Task details
Would you print the lines below exactly, beginning at the line that has "Open the Extensions view in activity bar" and stopping after the line that has "Image resolution: width=1310"? Only those lines, and no pictures.

Records for this task
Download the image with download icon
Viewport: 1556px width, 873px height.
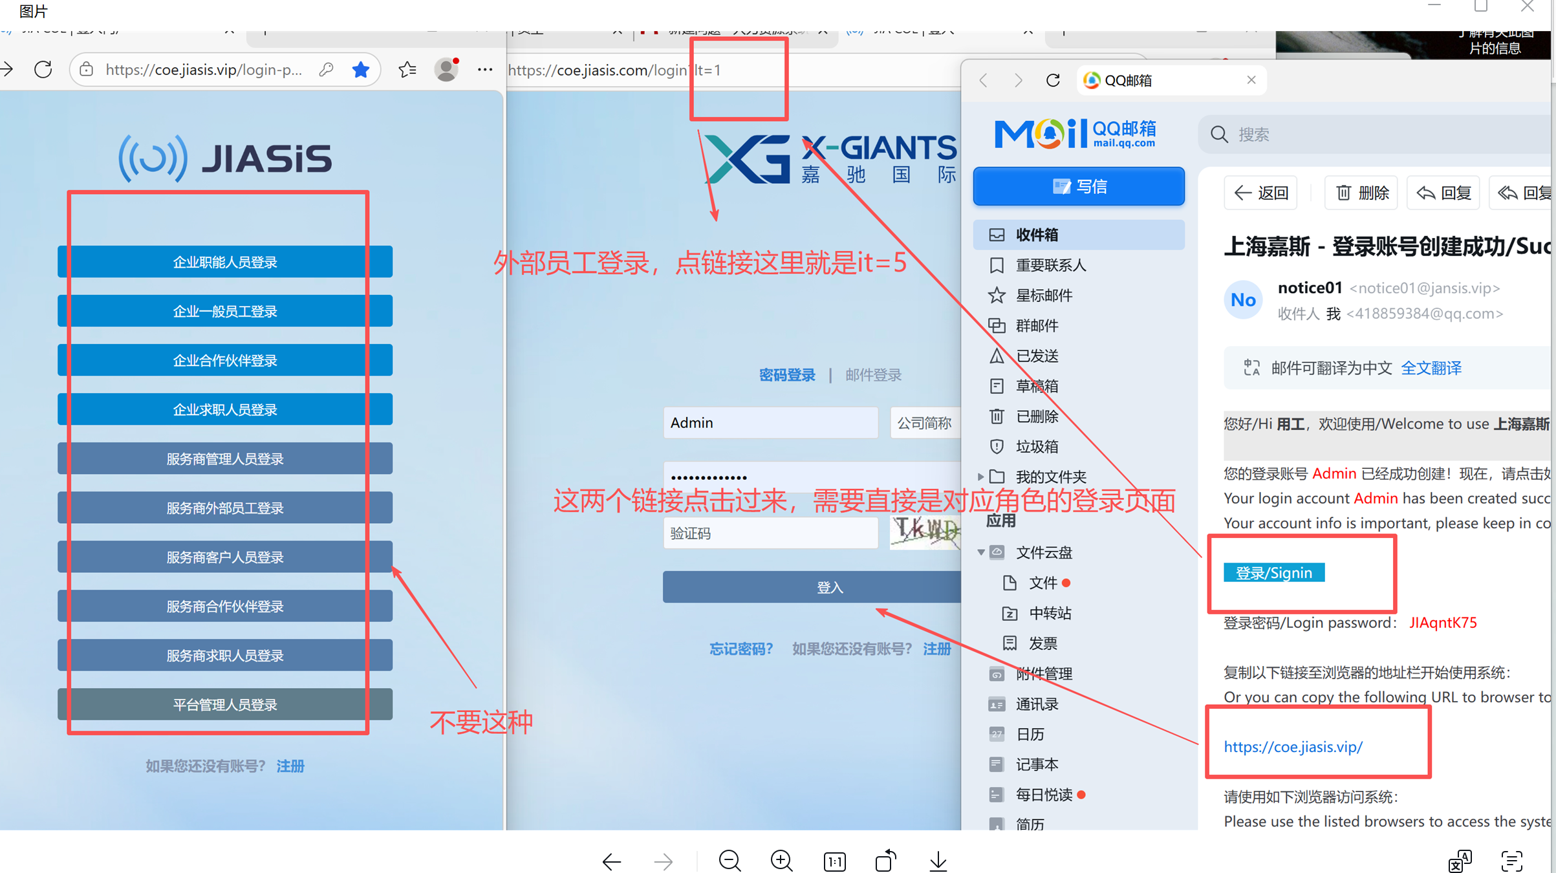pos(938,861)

...

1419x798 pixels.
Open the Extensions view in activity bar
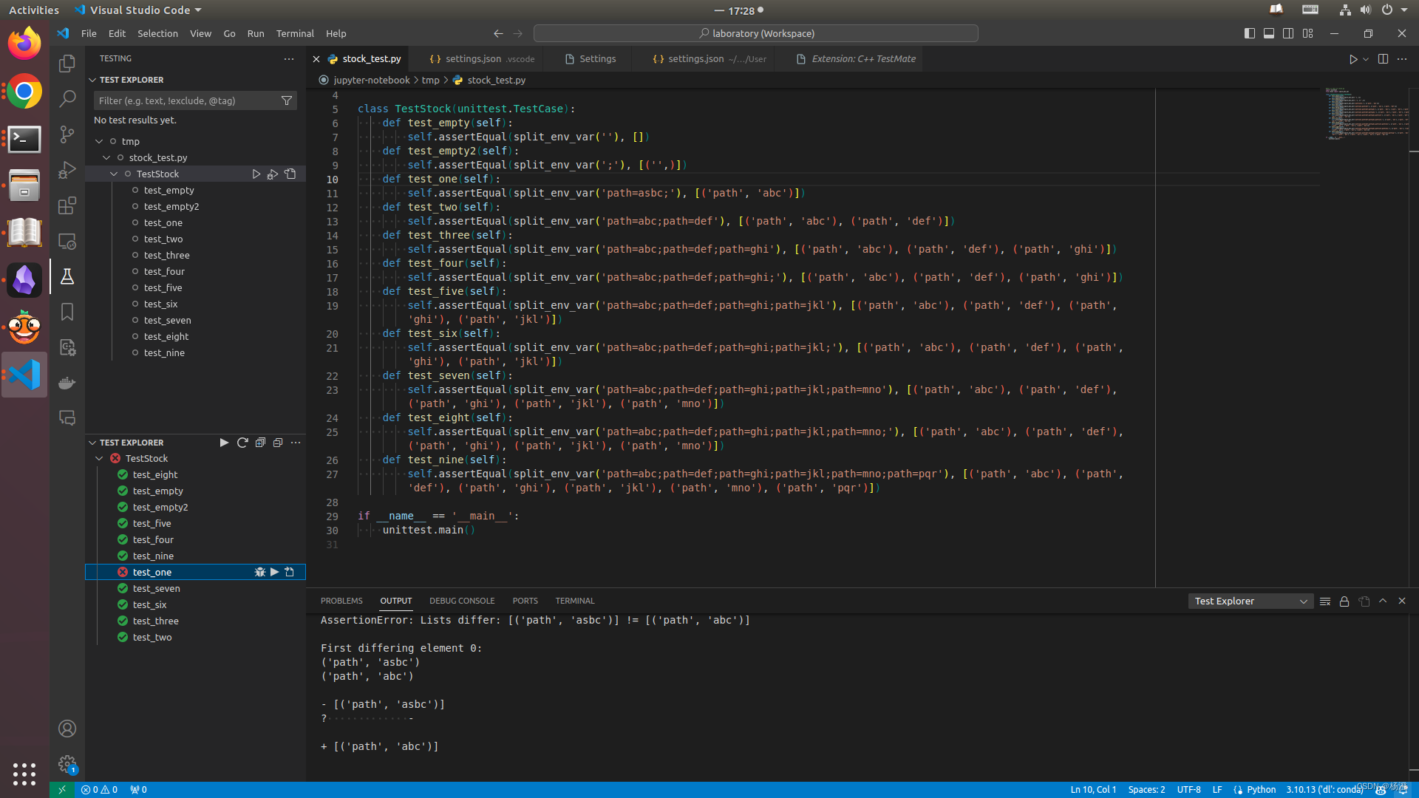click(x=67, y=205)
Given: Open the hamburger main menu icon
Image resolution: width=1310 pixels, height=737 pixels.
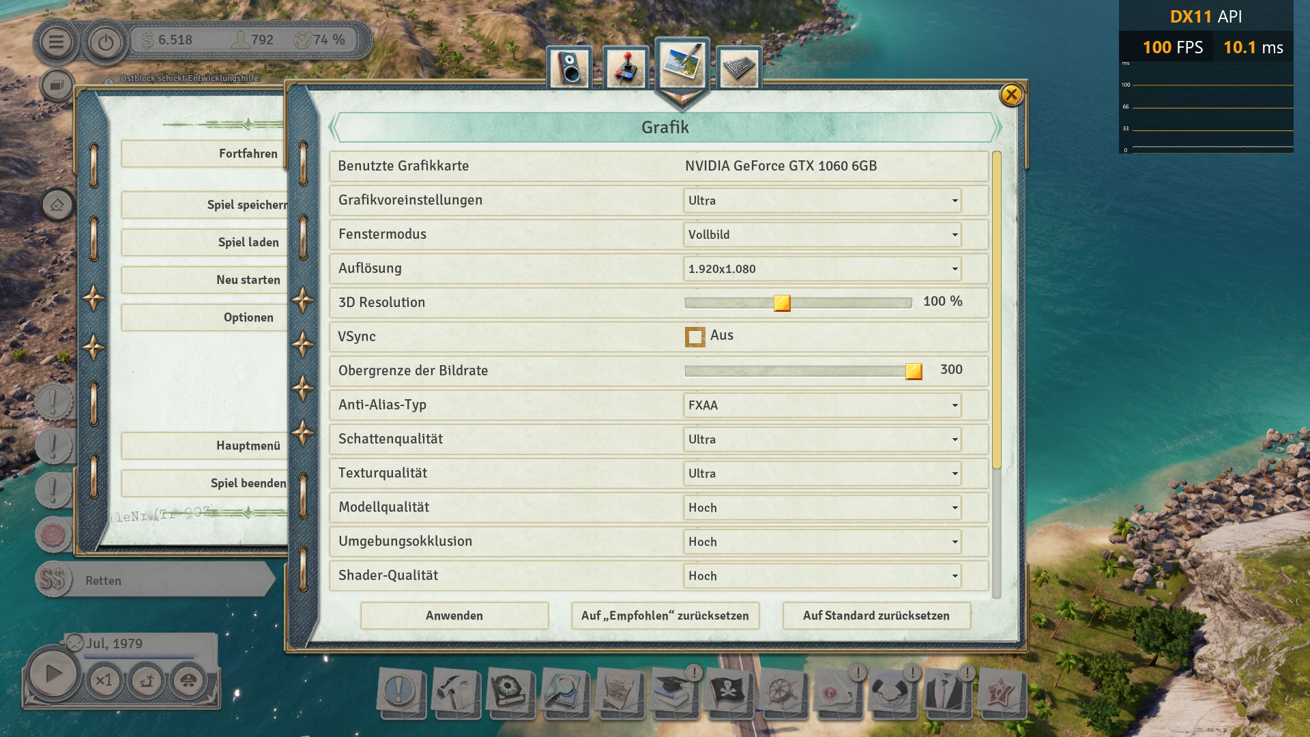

Exercise solution
Open the Extensions view in activity bar
click(x=67, y=205)
Given: Open the hamburger main menu icon
Image resolution: width=1310 pixels, height=737 pixels.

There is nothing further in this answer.